[start Information given]
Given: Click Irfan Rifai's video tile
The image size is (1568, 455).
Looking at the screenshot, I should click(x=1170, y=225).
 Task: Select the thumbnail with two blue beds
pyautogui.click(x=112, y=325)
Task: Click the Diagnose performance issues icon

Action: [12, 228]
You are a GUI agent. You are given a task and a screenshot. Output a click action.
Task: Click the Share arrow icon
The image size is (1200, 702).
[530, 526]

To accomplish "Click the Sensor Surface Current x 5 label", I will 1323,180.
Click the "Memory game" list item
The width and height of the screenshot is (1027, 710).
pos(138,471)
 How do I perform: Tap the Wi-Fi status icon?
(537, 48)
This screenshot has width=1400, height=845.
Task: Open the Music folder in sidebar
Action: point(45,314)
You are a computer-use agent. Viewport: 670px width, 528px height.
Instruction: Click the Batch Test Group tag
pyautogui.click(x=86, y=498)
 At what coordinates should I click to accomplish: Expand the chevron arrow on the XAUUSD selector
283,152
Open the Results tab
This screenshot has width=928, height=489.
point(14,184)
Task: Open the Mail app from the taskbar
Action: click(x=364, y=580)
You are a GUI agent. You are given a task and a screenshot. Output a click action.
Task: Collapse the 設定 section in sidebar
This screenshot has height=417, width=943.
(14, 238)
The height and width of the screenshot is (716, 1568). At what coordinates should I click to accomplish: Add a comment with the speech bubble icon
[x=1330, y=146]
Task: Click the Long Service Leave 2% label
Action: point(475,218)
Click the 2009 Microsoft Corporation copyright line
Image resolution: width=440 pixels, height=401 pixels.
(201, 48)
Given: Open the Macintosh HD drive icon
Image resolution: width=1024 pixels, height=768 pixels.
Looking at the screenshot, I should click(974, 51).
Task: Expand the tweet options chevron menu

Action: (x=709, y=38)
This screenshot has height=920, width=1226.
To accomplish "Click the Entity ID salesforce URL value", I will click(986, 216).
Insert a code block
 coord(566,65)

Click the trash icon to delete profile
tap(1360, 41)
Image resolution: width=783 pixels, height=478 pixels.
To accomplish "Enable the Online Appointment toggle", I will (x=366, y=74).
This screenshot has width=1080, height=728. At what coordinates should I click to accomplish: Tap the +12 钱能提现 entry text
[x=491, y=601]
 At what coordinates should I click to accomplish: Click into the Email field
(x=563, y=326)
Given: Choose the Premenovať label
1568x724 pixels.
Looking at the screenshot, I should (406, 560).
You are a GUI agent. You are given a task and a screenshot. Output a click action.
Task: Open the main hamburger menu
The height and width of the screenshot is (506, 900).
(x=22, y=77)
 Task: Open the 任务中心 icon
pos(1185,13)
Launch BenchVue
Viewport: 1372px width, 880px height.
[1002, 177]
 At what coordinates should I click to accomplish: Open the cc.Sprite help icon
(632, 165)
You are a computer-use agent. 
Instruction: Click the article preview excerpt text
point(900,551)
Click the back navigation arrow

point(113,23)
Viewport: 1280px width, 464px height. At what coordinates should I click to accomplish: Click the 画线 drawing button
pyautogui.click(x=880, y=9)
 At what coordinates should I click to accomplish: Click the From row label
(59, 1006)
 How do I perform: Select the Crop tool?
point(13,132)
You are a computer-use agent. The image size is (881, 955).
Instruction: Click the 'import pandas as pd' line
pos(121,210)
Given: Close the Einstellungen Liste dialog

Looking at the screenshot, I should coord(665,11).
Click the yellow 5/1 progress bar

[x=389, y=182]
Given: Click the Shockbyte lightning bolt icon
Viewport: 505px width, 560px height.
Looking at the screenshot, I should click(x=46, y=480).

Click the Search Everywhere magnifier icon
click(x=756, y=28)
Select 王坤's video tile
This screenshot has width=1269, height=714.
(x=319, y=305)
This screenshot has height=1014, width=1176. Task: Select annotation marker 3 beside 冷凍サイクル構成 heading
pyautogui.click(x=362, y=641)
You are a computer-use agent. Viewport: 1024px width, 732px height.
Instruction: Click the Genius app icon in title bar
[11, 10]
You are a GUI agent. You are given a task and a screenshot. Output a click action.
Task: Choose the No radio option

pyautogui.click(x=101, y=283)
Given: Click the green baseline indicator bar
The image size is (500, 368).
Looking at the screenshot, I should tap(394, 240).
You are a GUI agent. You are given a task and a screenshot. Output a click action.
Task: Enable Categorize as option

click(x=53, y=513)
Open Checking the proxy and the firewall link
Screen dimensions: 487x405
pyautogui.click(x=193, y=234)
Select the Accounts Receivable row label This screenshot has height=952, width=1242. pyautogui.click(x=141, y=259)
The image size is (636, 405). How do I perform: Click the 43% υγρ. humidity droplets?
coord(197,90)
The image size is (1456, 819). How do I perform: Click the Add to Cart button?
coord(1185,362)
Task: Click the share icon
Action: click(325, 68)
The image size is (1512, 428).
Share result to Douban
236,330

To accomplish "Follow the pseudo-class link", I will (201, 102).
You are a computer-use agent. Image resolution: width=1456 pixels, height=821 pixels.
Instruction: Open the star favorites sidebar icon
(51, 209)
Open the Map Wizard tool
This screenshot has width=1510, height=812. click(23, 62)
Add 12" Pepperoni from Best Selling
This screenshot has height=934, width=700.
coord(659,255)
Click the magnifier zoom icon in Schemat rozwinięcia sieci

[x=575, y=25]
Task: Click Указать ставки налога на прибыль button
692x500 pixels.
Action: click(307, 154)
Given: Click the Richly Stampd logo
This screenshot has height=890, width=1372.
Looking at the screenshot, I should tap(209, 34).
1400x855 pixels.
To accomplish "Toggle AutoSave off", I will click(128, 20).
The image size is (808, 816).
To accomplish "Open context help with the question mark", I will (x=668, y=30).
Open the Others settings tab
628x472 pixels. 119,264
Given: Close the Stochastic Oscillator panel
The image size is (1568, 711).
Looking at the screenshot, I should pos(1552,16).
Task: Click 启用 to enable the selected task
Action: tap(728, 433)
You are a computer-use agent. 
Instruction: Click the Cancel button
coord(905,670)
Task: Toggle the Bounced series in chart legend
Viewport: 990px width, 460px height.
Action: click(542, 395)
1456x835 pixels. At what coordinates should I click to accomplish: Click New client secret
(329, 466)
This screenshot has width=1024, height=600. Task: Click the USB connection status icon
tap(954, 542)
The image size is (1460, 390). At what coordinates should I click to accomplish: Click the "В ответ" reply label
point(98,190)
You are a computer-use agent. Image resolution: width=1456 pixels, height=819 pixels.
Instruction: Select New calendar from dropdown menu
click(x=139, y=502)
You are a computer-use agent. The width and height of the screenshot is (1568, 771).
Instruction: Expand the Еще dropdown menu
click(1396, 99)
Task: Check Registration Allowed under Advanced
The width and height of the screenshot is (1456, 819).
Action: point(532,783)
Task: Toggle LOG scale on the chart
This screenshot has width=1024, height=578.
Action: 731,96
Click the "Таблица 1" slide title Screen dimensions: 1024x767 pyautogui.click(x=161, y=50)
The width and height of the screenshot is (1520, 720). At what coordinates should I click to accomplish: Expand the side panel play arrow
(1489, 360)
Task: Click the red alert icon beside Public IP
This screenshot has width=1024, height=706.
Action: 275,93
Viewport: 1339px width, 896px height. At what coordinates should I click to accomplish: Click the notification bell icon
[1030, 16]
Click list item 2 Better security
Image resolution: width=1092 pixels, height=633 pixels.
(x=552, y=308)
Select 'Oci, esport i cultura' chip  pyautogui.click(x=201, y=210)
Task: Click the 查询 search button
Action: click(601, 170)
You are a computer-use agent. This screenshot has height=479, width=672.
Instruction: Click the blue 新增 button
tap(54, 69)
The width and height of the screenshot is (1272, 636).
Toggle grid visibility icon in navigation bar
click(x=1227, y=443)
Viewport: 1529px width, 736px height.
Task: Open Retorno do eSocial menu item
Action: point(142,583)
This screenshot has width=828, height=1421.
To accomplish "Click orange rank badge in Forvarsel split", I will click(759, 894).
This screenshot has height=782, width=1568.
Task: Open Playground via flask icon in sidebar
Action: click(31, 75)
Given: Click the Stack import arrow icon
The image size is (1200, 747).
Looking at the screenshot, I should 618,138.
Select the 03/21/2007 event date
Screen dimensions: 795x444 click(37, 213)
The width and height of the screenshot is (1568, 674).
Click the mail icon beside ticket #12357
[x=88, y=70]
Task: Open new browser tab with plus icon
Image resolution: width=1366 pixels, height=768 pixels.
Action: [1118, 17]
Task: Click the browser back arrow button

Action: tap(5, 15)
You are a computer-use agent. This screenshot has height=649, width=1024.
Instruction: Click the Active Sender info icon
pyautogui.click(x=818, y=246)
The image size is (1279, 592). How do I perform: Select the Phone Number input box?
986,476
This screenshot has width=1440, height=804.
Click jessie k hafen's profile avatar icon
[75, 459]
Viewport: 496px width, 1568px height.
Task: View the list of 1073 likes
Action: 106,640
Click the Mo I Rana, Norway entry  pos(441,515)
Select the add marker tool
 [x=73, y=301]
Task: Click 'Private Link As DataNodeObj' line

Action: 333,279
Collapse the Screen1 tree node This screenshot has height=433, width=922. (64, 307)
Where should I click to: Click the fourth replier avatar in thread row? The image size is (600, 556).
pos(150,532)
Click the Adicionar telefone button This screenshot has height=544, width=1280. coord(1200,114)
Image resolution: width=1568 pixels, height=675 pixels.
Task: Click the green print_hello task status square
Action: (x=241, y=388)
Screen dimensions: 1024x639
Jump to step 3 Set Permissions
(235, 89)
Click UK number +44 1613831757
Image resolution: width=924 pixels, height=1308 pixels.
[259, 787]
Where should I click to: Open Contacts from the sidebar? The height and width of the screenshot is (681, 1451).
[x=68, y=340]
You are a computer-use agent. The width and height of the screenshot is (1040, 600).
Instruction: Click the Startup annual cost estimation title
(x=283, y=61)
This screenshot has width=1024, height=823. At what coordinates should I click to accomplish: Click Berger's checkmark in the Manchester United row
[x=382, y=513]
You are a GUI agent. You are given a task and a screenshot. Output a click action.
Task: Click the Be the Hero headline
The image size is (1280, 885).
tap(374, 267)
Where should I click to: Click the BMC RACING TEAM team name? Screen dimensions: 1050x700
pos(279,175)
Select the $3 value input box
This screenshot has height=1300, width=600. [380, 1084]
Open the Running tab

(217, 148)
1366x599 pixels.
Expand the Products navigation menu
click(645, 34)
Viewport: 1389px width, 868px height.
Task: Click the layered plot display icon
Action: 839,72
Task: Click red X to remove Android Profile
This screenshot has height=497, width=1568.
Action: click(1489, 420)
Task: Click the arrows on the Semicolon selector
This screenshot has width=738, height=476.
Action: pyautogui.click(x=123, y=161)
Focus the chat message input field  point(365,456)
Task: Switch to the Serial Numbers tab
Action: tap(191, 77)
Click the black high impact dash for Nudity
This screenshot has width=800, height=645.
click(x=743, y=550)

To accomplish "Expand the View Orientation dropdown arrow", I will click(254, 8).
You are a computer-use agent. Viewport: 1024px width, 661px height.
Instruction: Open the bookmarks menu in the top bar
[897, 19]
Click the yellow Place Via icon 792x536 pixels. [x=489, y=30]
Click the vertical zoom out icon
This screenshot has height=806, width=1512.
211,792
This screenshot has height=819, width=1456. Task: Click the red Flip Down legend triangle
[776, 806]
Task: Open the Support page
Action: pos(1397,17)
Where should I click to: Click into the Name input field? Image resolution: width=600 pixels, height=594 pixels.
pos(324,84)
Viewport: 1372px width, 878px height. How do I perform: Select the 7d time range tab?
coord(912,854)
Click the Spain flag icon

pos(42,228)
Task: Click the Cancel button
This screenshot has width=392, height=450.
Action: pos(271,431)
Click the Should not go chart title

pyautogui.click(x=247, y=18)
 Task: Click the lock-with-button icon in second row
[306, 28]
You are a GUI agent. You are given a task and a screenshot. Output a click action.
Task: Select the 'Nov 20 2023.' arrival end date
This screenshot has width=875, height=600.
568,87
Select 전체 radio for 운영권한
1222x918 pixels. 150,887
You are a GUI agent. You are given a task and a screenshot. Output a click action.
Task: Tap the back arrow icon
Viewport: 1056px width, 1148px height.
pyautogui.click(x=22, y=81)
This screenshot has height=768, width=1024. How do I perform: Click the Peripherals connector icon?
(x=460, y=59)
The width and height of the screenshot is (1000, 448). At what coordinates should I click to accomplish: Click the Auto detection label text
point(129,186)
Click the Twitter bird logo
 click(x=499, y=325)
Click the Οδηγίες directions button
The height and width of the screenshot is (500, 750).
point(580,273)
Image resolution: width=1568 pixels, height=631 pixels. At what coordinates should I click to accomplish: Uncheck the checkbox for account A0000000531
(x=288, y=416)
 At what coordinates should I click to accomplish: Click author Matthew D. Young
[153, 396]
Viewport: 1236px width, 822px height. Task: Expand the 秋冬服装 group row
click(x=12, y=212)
[end Information given]
__Exercise objective__
Which lines in the records above contain the string "chevron"? List each such line in full, matching case exactly.

__Result__
 At what coordinates should I click to accomplish: Expand the chevron arrow on the XAUUSD selector
Task: Expand the tweet options chevron menu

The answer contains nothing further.